Webb: This was the first drive of the game, and we wanted this look pre-snap. It's a little hard to see because of the angle, but it's the look we wanted all week. You see a single-high safety, though you can't see him here because he's so deep, and it's a good [offensive] play concept. They just have a great call defensively—we really felt that cornerback would stick with the receiver on the switch route, and we'd be able to make a good throw to the corner. He dropped the pick, but it's really…you take the corner route down to that hitch route, up top to the No. 2 receiver switching off.

The outside receiver is trying to run a drag route, and take the nickel defender away from that. You want to make sure you go through your reads, and you see that cornerback bailing, you smoke it to the curl route outside.

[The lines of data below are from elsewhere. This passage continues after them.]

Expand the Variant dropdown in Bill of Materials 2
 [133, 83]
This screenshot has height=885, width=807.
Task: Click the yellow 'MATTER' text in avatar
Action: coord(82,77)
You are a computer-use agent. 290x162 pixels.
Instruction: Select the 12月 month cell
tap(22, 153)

But that stuff is going to happen; you just want to make sure you limit that and make sure it's not a habit. They do a great job of not taking the bait with that curl route outside, and they stick to the outside guy. I was lucky it didn't get picked off, but you live to play another down, and you make up for it the next play.

 

B/R: It's funny that people think of you as a check-down guy when you have the obvious check-down here, and you don't take it.

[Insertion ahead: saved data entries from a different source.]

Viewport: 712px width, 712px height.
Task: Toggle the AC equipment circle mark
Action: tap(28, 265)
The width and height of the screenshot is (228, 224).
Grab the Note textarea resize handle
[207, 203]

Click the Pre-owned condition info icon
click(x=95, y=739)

Webb: [Laughs] Yeah. That was one play, man.

 

B/R: Last question: What separates you from the other quarterbacks in this draft class? Why should a team want Davis Webb as its franchise quarterback?

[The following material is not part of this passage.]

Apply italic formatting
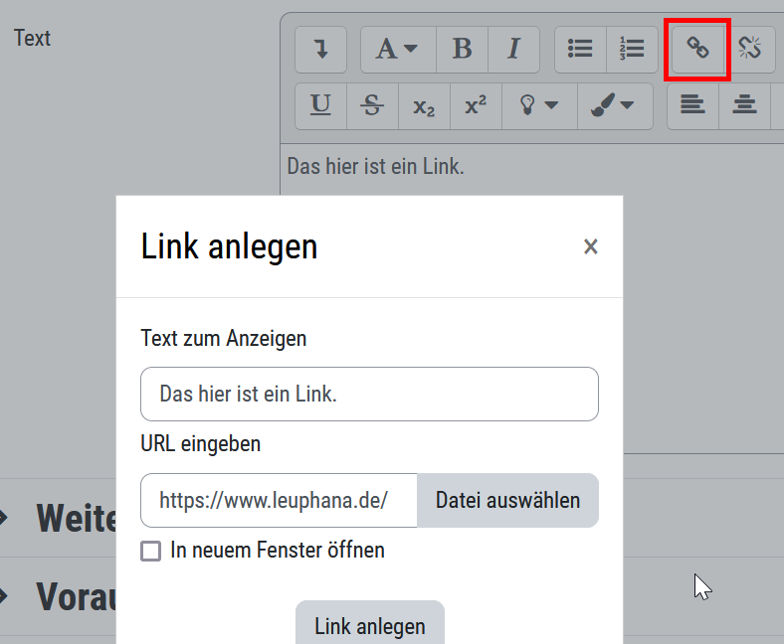 (513, 50)
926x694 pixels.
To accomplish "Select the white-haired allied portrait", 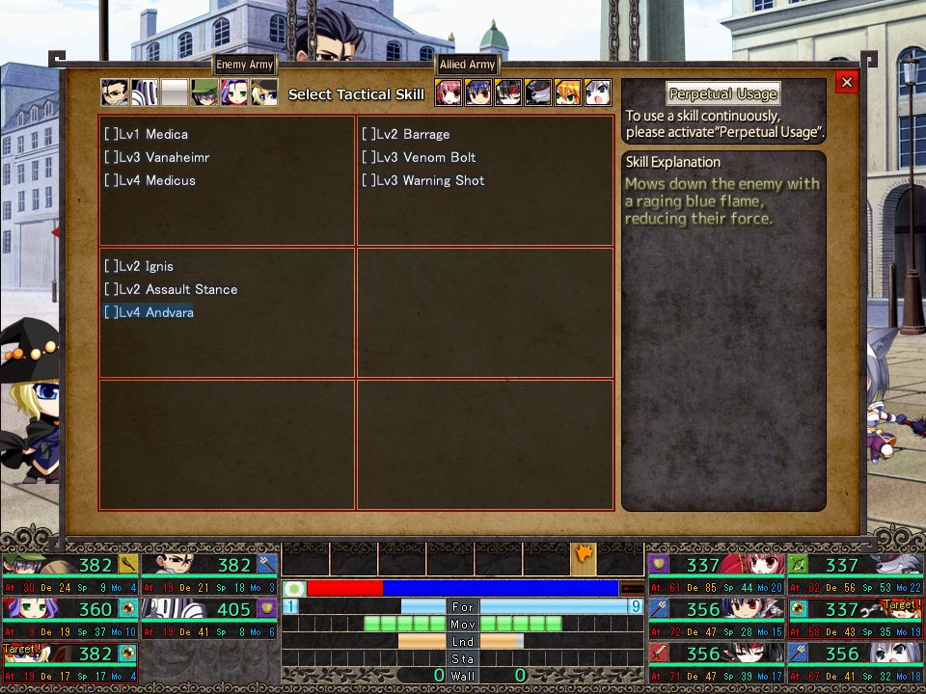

Webb: You ask any quarterback, and they're all gonna say the same thing—they feel like they're the best quarterback in the draft, and what I feel separates me from other guys is my work ethic and my love of the game. But I think my projection as a quarterback is very good—I think five to 10 years from now, I think I'm going to be a lot different than I am today. I'll be a lot better, and a lot more mechanically efficient, and have the capability to run an NFL offense. So, I think my projection down the road is very high, and I think that's what separates me—the potential is very good, and I'm going to work every day to get better.

 

All quotations were obtained first hand.